The DrPH program of studies is intended to be an individually designed program that makes it possible for students to develop the course of study that best fulfills their unique needs, with the advice of their Faculty Advisor(s) and doctoral committee. We recognize that the students recruited into the program have experience in the field of public health or similar disciplines and have career directions that may vary tremendously, including policy development and services, senior leadership positions, applied research, and other foci. Students will be expected to graduate with not only excellent methodological skills, but also a wider and deeper understanding of public health and their individual area of focus. 

 

 Faculty Advisor

The student will be assigned one or more Faculty Advisor(s) during the first year of the program.

Your Faculty Advisor is your main advisor throughout your DrPH experience. Profiles of each faculty member and their research and practice interests can be found on the COPH website. Look under Faculty and Staff on each department's home pageYou can find the areas of specialization, and if you click on individual faculty, you will find more detailed information.

 Practice-Based Mentor

We expect you to develop mentoring relationships throughout your DrPH experience.

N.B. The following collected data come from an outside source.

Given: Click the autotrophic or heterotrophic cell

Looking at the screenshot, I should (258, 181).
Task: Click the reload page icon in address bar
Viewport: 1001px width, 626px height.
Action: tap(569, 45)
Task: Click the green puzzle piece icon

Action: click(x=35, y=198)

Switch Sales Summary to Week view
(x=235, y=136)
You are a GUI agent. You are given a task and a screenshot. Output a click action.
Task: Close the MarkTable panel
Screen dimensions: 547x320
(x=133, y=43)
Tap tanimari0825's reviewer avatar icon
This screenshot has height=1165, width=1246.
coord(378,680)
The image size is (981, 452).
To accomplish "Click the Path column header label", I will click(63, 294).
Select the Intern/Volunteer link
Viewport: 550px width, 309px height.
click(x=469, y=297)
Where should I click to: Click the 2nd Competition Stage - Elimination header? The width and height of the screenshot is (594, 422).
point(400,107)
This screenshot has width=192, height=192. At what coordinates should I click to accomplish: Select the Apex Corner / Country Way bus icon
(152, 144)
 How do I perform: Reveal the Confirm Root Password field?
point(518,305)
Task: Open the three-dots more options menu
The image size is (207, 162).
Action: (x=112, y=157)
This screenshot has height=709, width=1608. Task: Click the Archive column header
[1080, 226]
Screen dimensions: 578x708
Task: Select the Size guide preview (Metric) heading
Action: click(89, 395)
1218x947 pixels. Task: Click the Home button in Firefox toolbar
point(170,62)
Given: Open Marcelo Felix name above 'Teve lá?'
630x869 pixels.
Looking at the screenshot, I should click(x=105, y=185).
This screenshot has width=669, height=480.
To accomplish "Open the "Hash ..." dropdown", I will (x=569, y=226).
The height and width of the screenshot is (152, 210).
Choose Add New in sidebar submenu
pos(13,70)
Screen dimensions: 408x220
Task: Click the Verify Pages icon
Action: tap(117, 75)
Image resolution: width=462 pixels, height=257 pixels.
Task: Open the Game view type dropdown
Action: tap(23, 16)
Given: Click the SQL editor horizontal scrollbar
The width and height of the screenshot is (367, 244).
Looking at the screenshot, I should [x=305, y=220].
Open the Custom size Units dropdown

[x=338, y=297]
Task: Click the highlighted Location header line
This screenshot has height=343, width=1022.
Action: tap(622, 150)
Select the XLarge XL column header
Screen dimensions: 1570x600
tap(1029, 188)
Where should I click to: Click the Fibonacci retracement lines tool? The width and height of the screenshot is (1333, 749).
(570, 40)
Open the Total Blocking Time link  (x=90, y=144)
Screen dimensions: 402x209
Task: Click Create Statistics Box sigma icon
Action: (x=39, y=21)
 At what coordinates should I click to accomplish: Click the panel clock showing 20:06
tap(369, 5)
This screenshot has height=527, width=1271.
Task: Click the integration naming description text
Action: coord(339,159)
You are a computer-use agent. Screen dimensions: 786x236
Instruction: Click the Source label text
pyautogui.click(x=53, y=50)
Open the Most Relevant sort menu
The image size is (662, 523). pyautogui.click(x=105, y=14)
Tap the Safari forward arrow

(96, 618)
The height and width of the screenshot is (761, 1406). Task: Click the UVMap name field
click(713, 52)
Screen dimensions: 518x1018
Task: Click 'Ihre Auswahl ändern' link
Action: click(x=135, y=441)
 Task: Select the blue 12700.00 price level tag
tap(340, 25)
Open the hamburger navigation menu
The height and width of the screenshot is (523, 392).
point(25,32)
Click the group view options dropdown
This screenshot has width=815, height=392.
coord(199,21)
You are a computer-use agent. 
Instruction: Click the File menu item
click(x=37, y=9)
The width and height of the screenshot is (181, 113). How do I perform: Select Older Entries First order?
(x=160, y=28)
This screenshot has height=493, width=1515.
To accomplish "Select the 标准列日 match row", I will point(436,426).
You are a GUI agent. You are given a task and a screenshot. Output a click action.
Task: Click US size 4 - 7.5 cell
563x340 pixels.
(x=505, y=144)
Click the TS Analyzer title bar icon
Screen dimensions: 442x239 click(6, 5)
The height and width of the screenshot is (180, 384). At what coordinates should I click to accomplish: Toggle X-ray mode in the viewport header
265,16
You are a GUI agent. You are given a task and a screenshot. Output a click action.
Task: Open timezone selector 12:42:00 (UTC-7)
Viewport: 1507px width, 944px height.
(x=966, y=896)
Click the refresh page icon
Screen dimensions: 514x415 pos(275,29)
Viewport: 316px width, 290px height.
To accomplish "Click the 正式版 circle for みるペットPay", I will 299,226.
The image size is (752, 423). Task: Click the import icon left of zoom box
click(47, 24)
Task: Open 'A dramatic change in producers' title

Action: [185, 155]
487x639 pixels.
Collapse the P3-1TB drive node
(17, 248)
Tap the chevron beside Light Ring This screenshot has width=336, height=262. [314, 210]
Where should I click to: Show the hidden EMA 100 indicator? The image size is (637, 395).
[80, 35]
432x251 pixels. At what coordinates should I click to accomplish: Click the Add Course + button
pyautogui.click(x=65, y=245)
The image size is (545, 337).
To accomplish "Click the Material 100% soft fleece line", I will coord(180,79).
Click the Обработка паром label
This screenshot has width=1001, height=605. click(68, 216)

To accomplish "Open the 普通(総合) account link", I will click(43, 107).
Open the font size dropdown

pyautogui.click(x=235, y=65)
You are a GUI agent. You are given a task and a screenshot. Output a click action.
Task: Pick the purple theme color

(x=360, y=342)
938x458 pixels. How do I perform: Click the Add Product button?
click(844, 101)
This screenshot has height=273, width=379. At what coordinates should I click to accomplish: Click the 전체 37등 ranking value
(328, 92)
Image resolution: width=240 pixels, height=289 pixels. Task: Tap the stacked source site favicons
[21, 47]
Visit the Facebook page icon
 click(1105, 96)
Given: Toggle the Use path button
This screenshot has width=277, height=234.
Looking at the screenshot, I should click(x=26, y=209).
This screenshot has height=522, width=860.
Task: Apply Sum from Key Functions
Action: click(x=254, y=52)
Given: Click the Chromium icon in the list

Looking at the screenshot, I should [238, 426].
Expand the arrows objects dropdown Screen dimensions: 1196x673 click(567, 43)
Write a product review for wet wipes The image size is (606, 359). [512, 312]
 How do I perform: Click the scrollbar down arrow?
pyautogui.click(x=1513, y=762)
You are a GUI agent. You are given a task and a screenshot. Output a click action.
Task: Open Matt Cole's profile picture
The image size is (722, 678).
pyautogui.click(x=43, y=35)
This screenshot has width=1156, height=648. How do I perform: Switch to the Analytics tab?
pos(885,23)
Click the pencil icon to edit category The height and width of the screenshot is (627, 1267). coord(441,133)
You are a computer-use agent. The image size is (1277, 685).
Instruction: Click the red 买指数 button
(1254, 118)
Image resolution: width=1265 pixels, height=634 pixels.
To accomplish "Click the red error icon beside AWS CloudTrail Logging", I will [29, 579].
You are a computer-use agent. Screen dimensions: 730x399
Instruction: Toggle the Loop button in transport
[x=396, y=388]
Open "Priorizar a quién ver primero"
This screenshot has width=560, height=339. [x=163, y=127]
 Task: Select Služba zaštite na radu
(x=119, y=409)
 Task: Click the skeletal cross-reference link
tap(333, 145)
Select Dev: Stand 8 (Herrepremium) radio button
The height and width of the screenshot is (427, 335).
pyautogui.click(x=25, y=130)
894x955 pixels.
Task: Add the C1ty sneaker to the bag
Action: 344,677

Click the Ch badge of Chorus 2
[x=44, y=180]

You will need mentors for your applied practice experiences, and you will need a senior level mentor to participate on your doctoral committee. Here are some ideas for how you can develop a mentoring relationship with leaders in the field of Public Health.

Practice-Based Mentor: The role of the mentor is to assist the DrPH student with developing professional and organizational leadership skills, goal setting, access to resources, and connecting the student with an appropriate local and national network of colleagues and resources. Examples of mentoring activities include the following:

  • Supervising a practice-based experience in your field
  • Participating in meetings and/or conference calls with internal and external collaborators
  • Observing or participating in program activities
  • Exposure to policy-related activities
  • Exploring funding sources
  • Exploring resources that are most useful to the mentor’s agency, population of interest, and/or leadership style
  • Managing teams and projects
  • Discussing the mentor’s own leadership style
  • Providing leadership opportunities within an agency
  • Providing leadership opportunities within the community at local, state, regional, national and/or international levels
  • Providing access and time with individuals in various other levels of leadership

Identifying and Selecting a Mentor

Understanding your mentoring needs: Before approaching a potential mentor, you need to identify what you hope to gain from a mentoring relationship and what type of a mentor is best for helping you meet your objectives. The person that best meets your mentoring needs may or may not be in your area of expertise. That said, the best thing to do is to start by identifying your career goals. Where do you see yourself in 5-10 years? What knowledge, skills, and abilities do you need to get there? What key experiences could a mentor provide that would benefit you most?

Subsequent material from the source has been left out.